Understanding the mechanism as three linked steps prevents confusion:

Step 1 — Tissue factor release and thrombin burst
Massive TF expression (from damaged endothelium, activated monocytes, or circulating tumour products) drives extrinsic pathway activation → explosive thrombin generation. Thrombin converts fibrinogen to fibrin and activates platelets in bulk.

Step 2 — Microthrombi and consumption
Fibrin clots form throughout the microvasculature. This consumes:
• Platelets → thrombocytopenia
• Fibrinogen → hypofibrinogenaemia
• Factors V, VIII, II → prolonged PT and aPTT

Fibrin strands in capillaries shear red cells → schistocytes and microangiopathic haemolytic anaemia (MAHA).

Step 3 — Secondary fibrinolysis
Fibrin deposition triggers plasmin activation → fibrin degradation products (FDPs) and D-dimer released in large quantities. FDPs and D-dimer inhibit fibrin polymerisation and impair platelet aggregation → worsening haemorrhage.

The net result: clotting and bleeding occur simultaneously.

Circular flow diagram showing the three interconnected stages of DIC pathogenesis with laboratory consequences and dual thrombosis/hemorrhage outcomes. — **Panel A:** Stage 1: Tissue factor release and thrombin burst (PT/aPTT changes), Stage 2: Microthrombi and consumption (decreased platelets/factors), Stage 3: Secondary fibrinolysis (elevated D-dimer/FDPs), self-amplifying arrows, simultaneous thrombosis and hemorrhage outcomes.

SELF-CHECK

In DIC, what is the PRIMARY mechanism by which most triggers initiate coagulation activation?

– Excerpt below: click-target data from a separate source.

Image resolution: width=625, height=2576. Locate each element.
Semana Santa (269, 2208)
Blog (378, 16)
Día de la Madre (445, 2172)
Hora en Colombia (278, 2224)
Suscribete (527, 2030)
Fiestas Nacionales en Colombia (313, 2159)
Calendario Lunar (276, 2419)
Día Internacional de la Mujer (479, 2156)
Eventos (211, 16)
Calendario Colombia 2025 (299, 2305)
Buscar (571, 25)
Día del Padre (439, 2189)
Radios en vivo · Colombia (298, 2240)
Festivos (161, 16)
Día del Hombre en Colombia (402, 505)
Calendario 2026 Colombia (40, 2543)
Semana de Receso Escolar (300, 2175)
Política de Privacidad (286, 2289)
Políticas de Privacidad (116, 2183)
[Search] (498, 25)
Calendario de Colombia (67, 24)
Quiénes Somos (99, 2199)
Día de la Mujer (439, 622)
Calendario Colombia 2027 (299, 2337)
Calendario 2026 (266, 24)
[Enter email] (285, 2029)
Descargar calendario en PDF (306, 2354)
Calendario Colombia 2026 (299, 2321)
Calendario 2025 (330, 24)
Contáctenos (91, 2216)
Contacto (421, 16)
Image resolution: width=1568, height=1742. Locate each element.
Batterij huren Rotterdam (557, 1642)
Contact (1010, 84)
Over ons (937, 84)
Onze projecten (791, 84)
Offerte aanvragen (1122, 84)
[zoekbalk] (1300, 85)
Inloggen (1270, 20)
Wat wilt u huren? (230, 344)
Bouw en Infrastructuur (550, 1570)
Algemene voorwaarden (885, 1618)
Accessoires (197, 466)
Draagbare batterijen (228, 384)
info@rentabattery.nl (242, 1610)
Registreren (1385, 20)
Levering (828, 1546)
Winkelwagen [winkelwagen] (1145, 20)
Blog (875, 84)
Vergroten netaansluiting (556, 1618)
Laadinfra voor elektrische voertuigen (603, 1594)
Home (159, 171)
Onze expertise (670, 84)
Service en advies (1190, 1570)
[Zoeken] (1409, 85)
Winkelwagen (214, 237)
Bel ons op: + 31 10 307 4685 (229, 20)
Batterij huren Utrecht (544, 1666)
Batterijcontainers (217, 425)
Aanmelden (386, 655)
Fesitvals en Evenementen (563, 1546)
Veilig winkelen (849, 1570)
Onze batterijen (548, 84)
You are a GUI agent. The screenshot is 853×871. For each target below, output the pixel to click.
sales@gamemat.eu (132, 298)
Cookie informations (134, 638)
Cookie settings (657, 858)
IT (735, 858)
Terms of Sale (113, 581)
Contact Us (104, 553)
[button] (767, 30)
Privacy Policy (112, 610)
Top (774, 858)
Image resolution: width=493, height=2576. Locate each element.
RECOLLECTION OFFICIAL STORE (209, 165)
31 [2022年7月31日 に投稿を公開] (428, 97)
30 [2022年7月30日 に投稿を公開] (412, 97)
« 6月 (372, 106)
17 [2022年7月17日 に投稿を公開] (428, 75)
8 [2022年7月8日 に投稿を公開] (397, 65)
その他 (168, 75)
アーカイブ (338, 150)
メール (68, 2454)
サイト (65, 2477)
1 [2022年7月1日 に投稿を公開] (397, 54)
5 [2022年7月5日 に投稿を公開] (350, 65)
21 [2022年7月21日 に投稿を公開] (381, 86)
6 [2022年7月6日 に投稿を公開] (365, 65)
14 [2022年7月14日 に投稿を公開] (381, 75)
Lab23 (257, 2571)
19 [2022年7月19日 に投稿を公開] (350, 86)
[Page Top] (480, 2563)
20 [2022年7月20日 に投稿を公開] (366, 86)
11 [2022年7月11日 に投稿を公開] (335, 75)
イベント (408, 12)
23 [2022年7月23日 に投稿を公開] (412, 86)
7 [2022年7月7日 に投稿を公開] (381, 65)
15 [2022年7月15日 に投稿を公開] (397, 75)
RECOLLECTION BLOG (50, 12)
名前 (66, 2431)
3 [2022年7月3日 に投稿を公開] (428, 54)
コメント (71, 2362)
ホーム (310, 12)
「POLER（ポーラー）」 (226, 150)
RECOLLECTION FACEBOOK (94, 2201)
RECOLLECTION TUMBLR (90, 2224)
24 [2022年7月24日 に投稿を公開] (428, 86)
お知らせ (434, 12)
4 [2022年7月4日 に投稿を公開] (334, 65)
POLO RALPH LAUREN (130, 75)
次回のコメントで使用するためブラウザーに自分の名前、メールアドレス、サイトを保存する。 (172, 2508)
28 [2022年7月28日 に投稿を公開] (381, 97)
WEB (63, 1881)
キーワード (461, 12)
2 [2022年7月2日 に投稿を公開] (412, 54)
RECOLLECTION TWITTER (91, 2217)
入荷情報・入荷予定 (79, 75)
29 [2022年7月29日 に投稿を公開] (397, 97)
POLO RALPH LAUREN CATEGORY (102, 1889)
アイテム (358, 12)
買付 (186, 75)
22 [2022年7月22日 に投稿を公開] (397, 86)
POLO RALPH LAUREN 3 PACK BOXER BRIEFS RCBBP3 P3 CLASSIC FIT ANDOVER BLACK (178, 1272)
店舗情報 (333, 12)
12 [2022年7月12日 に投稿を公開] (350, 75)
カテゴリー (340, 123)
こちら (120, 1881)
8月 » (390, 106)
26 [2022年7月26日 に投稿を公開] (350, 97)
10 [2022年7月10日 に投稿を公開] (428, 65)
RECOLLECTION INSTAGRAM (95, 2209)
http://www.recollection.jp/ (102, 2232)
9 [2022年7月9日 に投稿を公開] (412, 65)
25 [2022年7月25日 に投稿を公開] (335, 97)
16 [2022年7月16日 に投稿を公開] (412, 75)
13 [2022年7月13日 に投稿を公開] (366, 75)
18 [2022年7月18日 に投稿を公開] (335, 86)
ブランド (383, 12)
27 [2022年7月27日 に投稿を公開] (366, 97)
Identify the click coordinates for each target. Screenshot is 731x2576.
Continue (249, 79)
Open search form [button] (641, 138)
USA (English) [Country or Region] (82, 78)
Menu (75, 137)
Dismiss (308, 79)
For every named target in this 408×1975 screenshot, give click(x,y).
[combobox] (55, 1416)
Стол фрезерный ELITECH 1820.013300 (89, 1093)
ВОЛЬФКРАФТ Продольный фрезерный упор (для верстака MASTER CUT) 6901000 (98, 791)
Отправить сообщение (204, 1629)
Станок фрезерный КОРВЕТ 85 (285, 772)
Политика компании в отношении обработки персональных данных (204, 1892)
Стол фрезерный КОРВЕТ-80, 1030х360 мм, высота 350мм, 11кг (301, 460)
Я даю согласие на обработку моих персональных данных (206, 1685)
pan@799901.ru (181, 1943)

A. Massive tissue factor release driving the extrinsic coagulation pathway

B. Activation of the intrinsic (contact) pathway by collagen exposure

C. Direct platelet aggregation by bacterial toxins without thrombin generation

D. Inhibition of protein C leading to unopposed factor Va activity

Reveal Answer

Answer: A. Massive tissue factor release driving the extrinsic coagulation pathway

The vast majority of DIC triggers (gram-negative sepsis, obstetric catastrophes, solid tumours, APL) act by inducing tissue factor (TF) expression on monocytes, endothelial cells, or by releasing TF-rich material into the circulation. This drives the extrinsic pathway → explosive thrombin generation. While the contact pathway (option A) may contribute in some settings, TF-driven extrinsic activation is the dominant and therapeutically relevant mechanism.